___ TEXTO DE ORIGEM ___
A extensa  marginalia que encontramos nos volumes da biblioteca é notoriamente imprescindível para compreender a «intensidade» e a perspectiva da leitura do autor, mas as linhas de investigação com base na BpFP que, na nossa opinião, serão, para além de mais estimulantes, mais bem consolidadas e que poderão apresentar resultados mais profícuos - pese embora o alto grau de dificuldade da tarefa - são as que estão ligadas a um trabalho arqueológico que consiga reconstituir o trilho de alguns conceitos disseminados pela sua obra e que remetem para leituras que efectuou.
Na BpFP, como não poderia deixar de ser, a questão incontornável é a Literatura, que aparece, no entanto, confrontada com temas vários (o positivismo científico, as filosofias da História, a filosofia das ciências, a psicologia experimental, etc), sendo dois dos grandes vectores (se não os grandes vectores) a Religião e a Ciência. Quanto a esta última, seria de certa forma inconcebível que Pessoa não tivesse acompanhado os avanços científicos do final do século XIX. Nesta altura, nenhum intelectual que ambicionasse uma interpretação do universo poderia dar-se ao luxo de ignorar o novo mundo das ciências. Mesmo a filosofia, área cara também a Pessoa, ia, nesta altura, de mãos dadas com um período de fascínio pelas ciências naturais. É de sublinhar, ainda, que as leituras feitas por Pessoa,  que abarcam todas as novas disciplinas científicas à época, que vão desde a psicologia experimental às teorias evolucionistas, passando pela termodinâmica e pela física, não lhe providenciaram unicamente novas ideias e teorias que ele explorou nos seus escritos mais teóricos mas também conceitos, ideias, imagens e metáforas que se encontram disseminados pelo seu universo textual. Tal como a insistência no conceito de “instinto” que à primeira vista se poderá dizer nietzschiano ou bergsoniano, mas que na verdade poderá ser lido no sentido de uma moral evolucionista do seu tempo, e cujo substrato assentará, exactamente, em teorias evolucionistas.
___ DADOS ___
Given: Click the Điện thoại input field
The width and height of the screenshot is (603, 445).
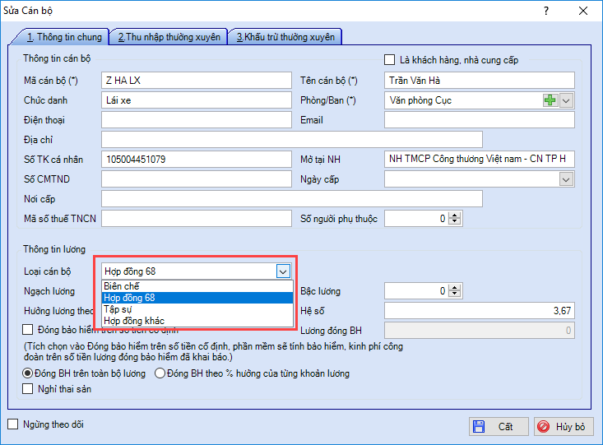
___
___ DADOS ___
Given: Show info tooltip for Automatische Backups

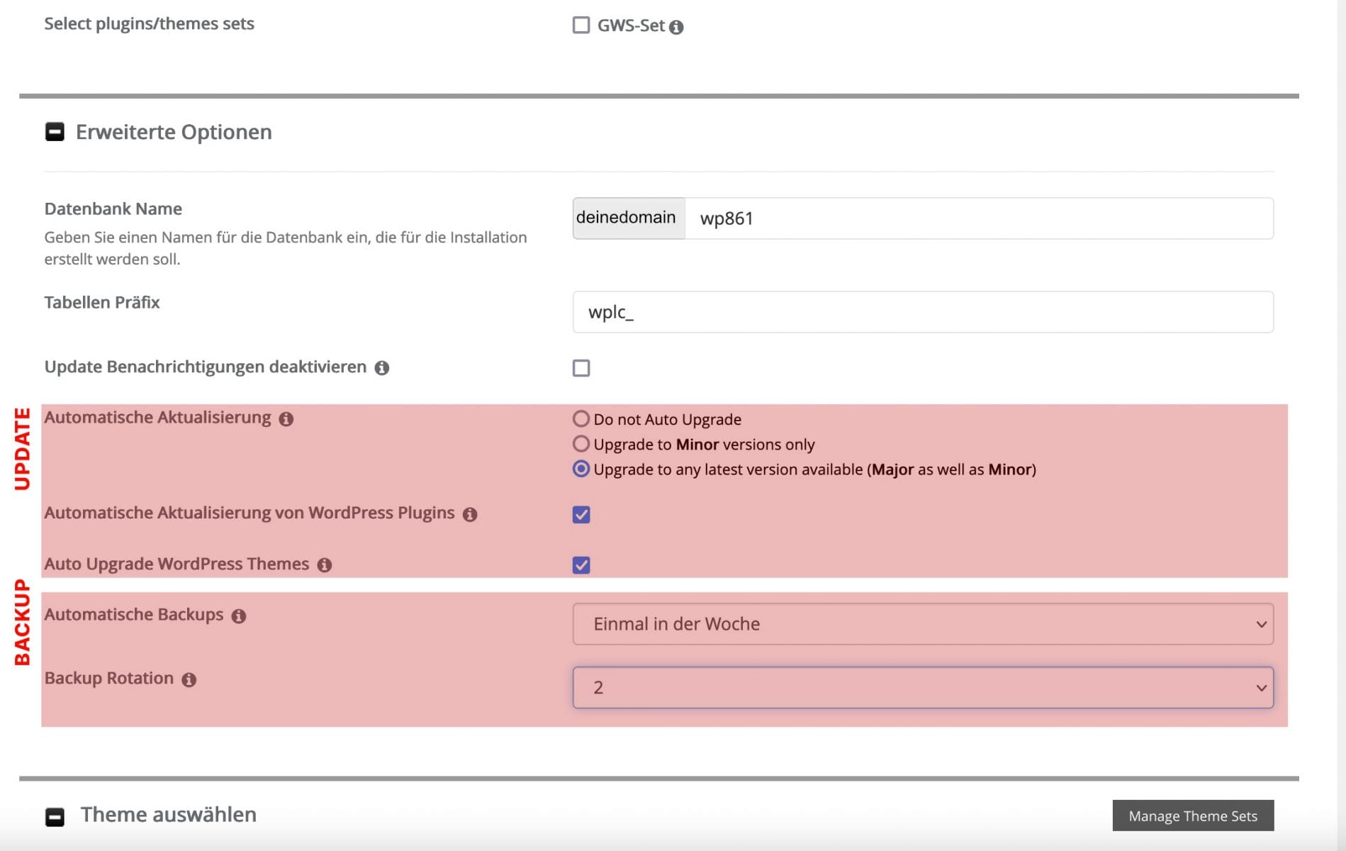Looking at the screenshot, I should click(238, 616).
___
___ DADOS ___
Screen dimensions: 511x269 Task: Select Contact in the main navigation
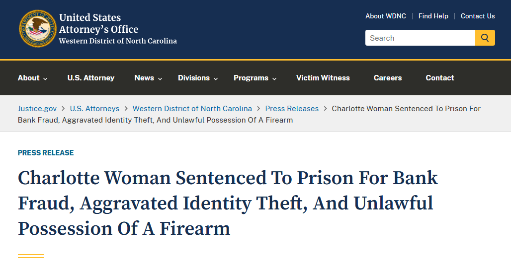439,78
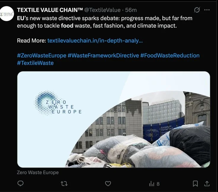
___
INSTRUÇÃO 1: Enumere as disciplinas científicas que, segundo o texto sobre a biblioteca de Pessoa, as leituras de Pessoa abarcam.
INSTRUÇÃO 2: Transcreva do texto sobre a biblioteca de Pessoa o trecho que começa em "A extensa  marginalia" e segue até "leituras que efectuou.".

RESPOSTA ESCRITA 1: psicologia experimental; teorias evolucionistas; termodinâmica; física

RESPOSTA ESCRITA 2:
A extensa  marginalia que encontramos nos volumes da biblioteca é notoriamente imprescindível para compreender a «intensidade» e a perspectiva da leitura do autor, mas as linhas de investigação com base na BpFP que, na nossa opinião, serão, para além de mais estimulantes, mais bem consolidadas e que poderão apresentar resultados mais profícuos - pese embora o alto grau de dificuldade da tarefa - são as que estão ligadas a um trabalho arqueológico que consiga reconstituir o trilho de alguns conceitos disseminados pela sua obra e que remetem para leituras que efectuou.